Extracted records —
________________

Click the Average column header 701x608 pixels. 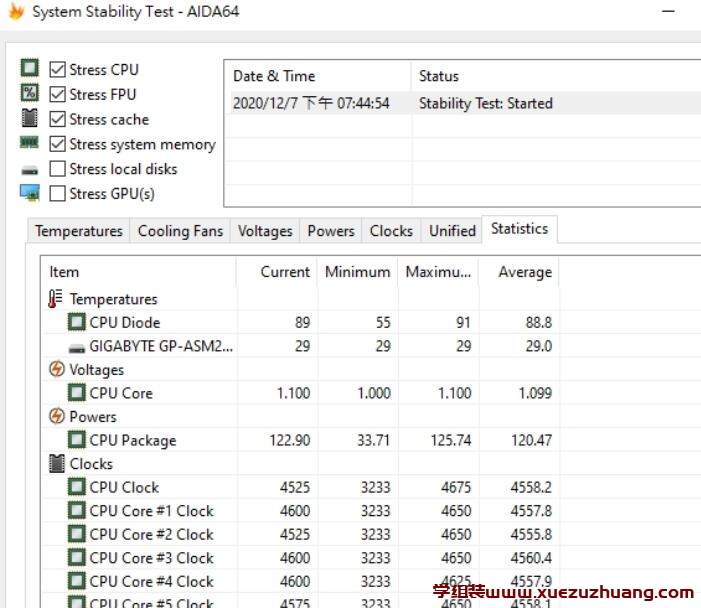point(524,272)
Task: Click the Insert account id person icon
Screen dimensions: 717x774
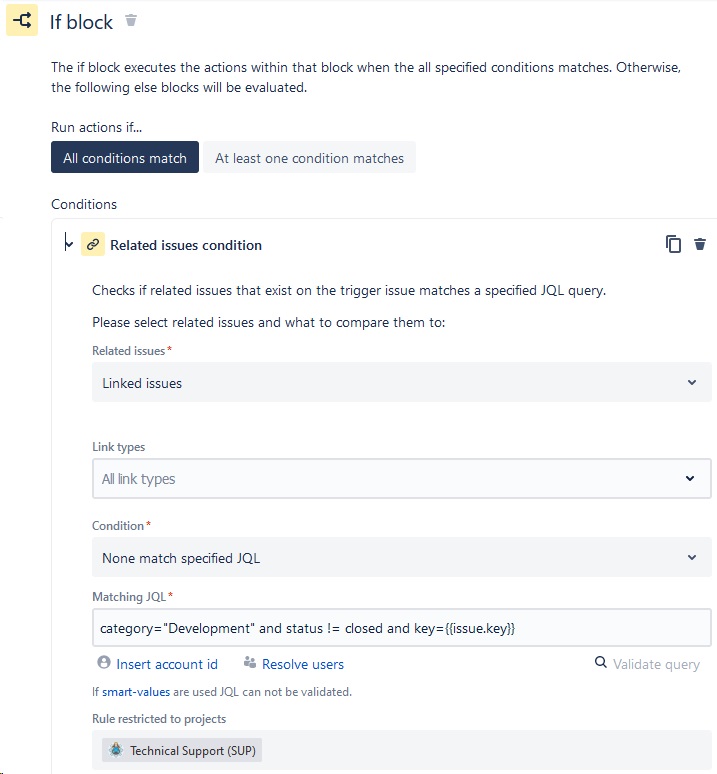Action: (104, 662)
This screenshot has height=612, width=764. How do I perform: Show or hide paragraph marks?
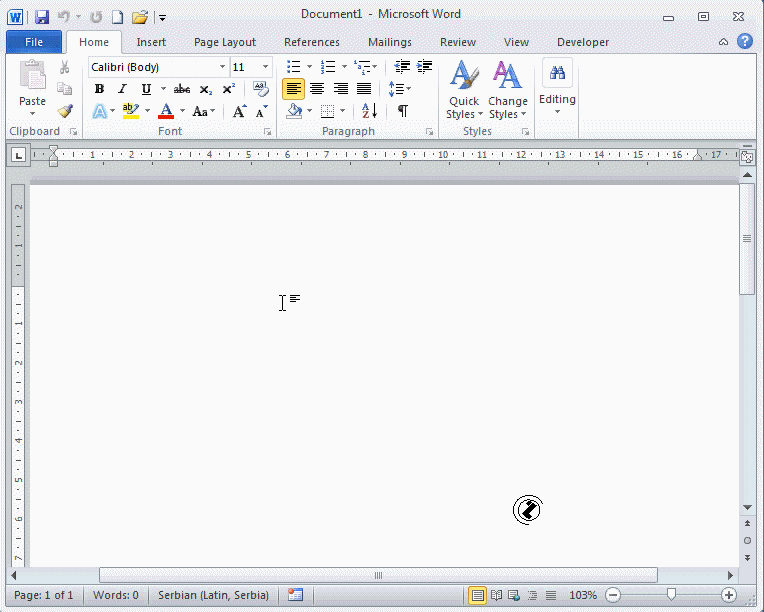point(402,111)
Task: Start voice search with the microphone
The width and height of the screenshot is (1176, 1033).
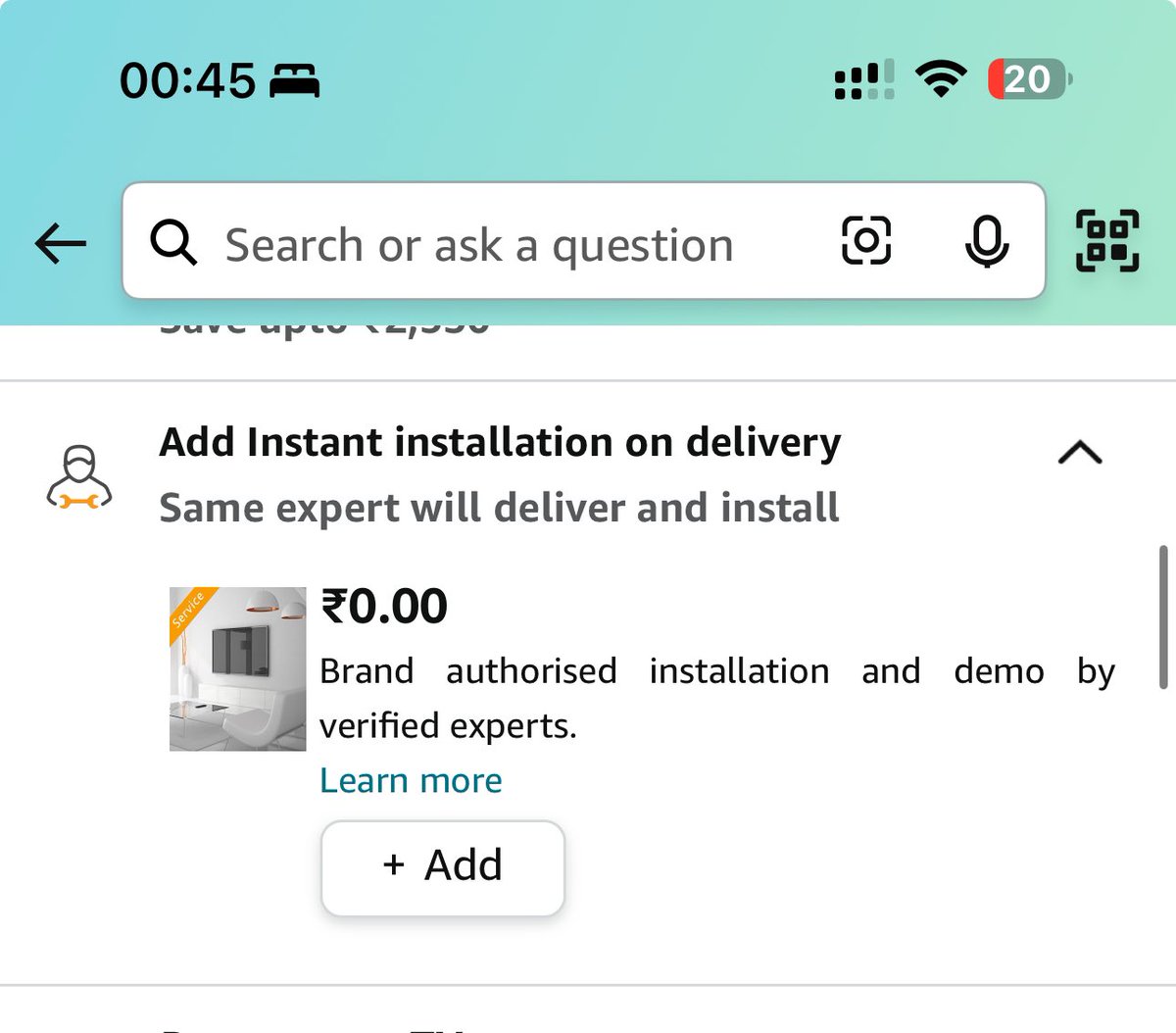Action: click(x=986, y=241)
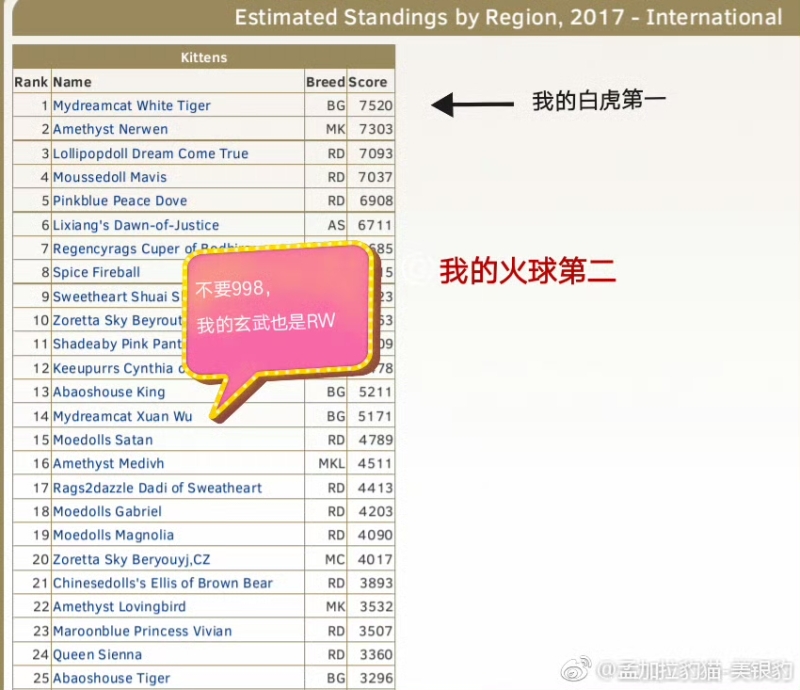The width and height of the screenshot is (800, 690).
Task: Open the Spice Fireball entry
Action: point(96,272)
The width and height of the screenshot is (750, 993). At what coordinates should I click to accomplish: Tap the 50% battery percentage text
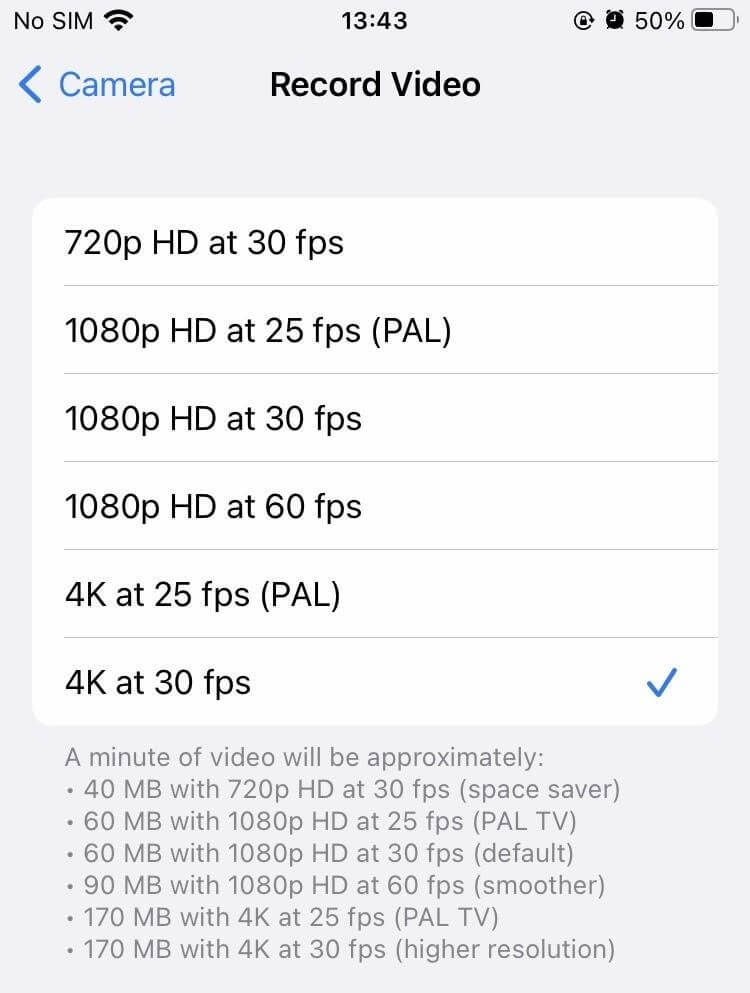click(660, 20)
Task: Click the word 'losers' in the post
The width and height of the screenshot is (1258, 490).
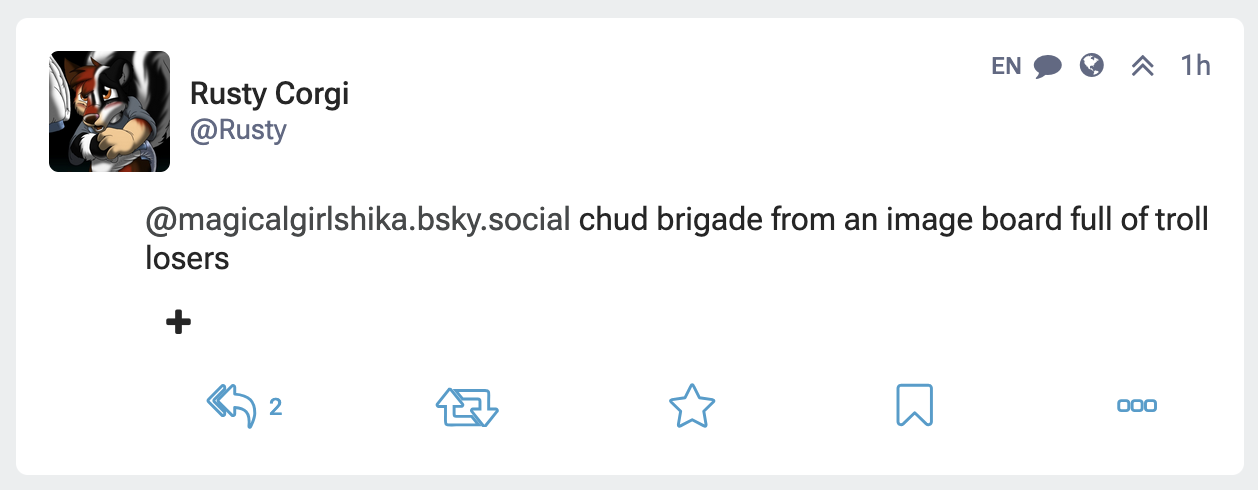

________________

Problem requirements — Write out only the lines from the line containing "This screenshot has" through the end of the material above, both end lines included. Pictures are not written out.

Output below —
This screenshot has height=612, width=764. How do I perform: Show or hide paragraph marks?
point(402,111)
Task: Start voice search with the microphone
The width and height of the screenshot is (1176, 1033).
Action: click(x=986, y=241)
The width and height of the screenshot is (800, 690).
Task: Open the Spice Fireball entry
Action: point(96,272)
The width and height of the screenshot is (750, 993). At what coordinates should I click to accomplish: Tap the 50% battery percentage text
click(660, 20)
Task: Click the word 'losers' in the post
The width and height of the screenshot is (1258, 490).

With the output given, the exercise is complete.